Sin embargo, surgen algunas preguntas relevantes que parecieran tener una cierta conexión entre sí. ¿Por qué un adolescente de 17 años tiene acceso a una subametralladora UZI? ¿Qué está pasando con el control de armas? ¿Por qué hay adolescentes que están cometiendo delitos a vista y paciencia de todos? ¿Qué medidas de política pública hay que implementar para mejorar la seguridad? ¿Qué hacemos para combatir el narcotráfico?

La primera reacción ante hechos como los ocurridos es completamente válida; pero debemos dar un paso a una segunda reacción que interrelacione las respuestas a las preguntas antedichas, con los hechos y los contextos sociales en que se desencadena estos lamentables casos. El “aumento de las penas” significa hacer “la vista gorda” a la prevención y endurecer las penas colapsando centros juveniles que simplemente no dan abasto; significa, en el fondo, que como sociedad no hemos dado por vencido y que, finalmente, hemos optado por mirar a muchos adolescentes como un peligro para la sociedad.
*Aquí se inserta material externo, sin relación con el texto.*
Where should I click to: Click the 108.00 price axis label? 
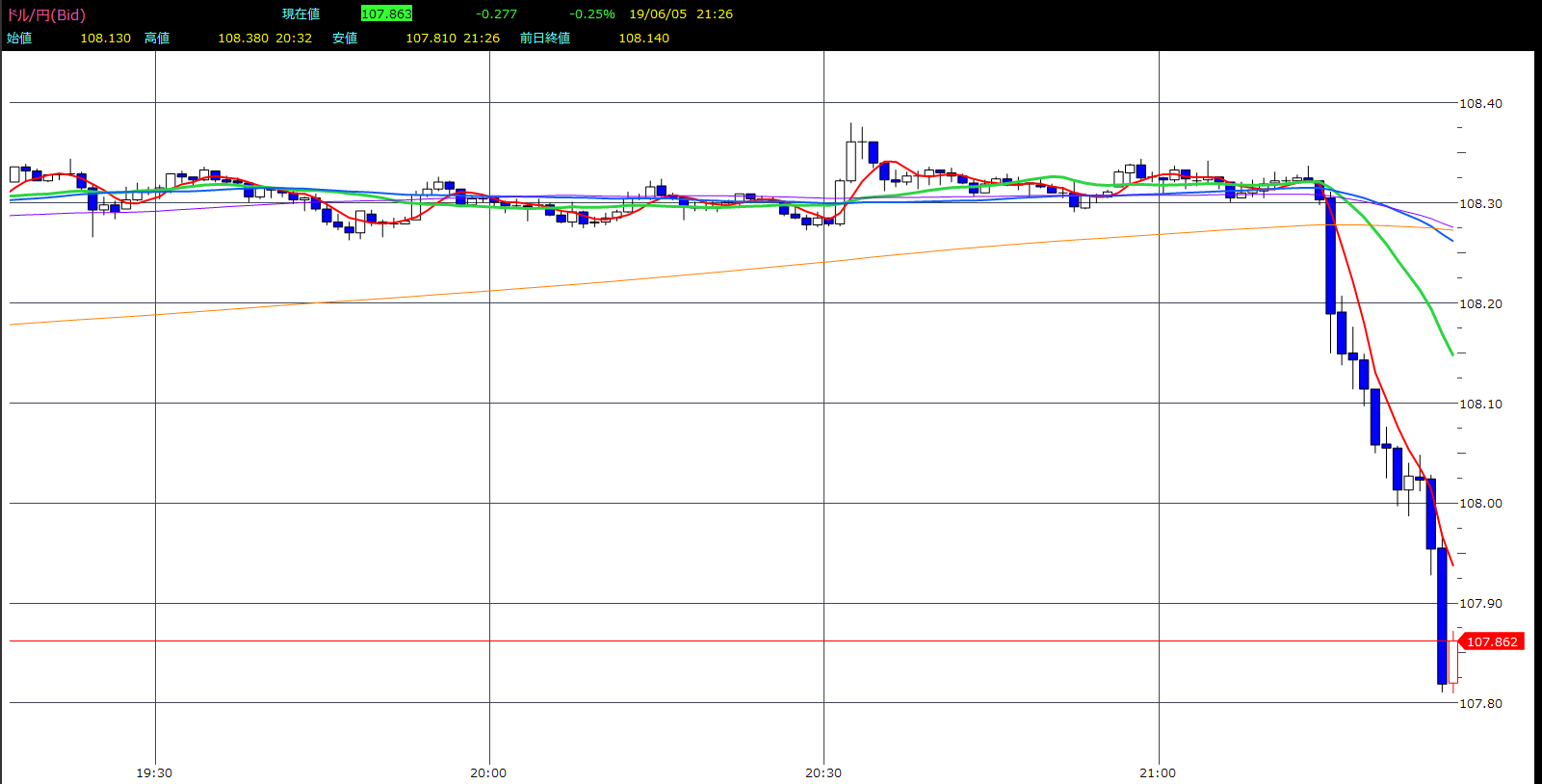(1480, 503)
El gobierno ―que ha convocado en su primer mes de gobierno a una inédita Comisión por la Infancia― parece estar desorientado si piensa que subiendo las penas se van a solucionar los problemas relacionados con la delincuencia juvenil. Existen muchos jóvenes que ya viven sumergidos en un círculo vicioso de las drogas y entornos deteriorados, sin soportes comunitarios a los cuales acudir para construir proyectos de vida sólidos. Sin embargo, estas medidas contradicen las mismas conclusiones de la Comisión por la Infancia: ya sabemos cómo termina el Sename. Lo ocurrido la semana pasada es un claro ejemplo de lo anterior: un joven de 17 años que estuvo ocho meses detenido en un sistema que, en teoría, favorece la reinserción social, participando en varios programas de rehabilitación del Estado, pero que, al salir en libertad, vuelve a delinquir.
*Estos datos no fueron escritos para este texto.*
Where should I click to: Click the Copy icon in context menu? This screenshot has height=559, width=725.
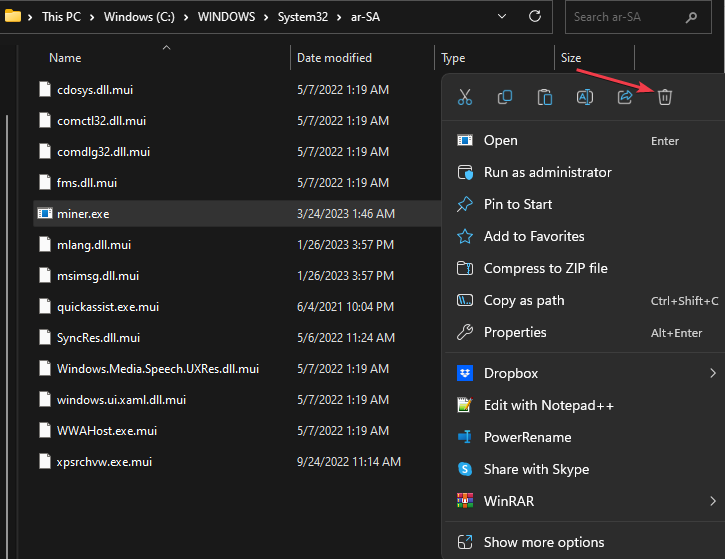[x=505, y=97]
La prevención debe ser la respuesta clave. ¿Por qué buscamos curar la enfermedad cuando podemos apuntar a erradicarla de raíz? Cada vez que un adolescente ingresa al sistema significa que hemos llegado tarde. Ante todo, debemos concentrar los esfuerzos en ocupar los espacios públicos para el desarrollo de la comunidad, junto con dar espacios a los niños y adolescentes en la sociedad; en potenciar el sistema escolar para que pueda acoger a estos jóvenes a través de profesionales especializados, fortaleciendo y dándole más espacios a las familias. Y, sobre todo, no podemos pasar por alto que si la ley de responsabilidad penal adolescente tiene como principal objetivo reinsertar a los jóvenes en la sociedad a través de programas especiales, las penas debiesen ser entonces una oportunidad de dar herramientas a los jóvenes para salir de sus espirales de violencia, las drogas y el alcoholismo.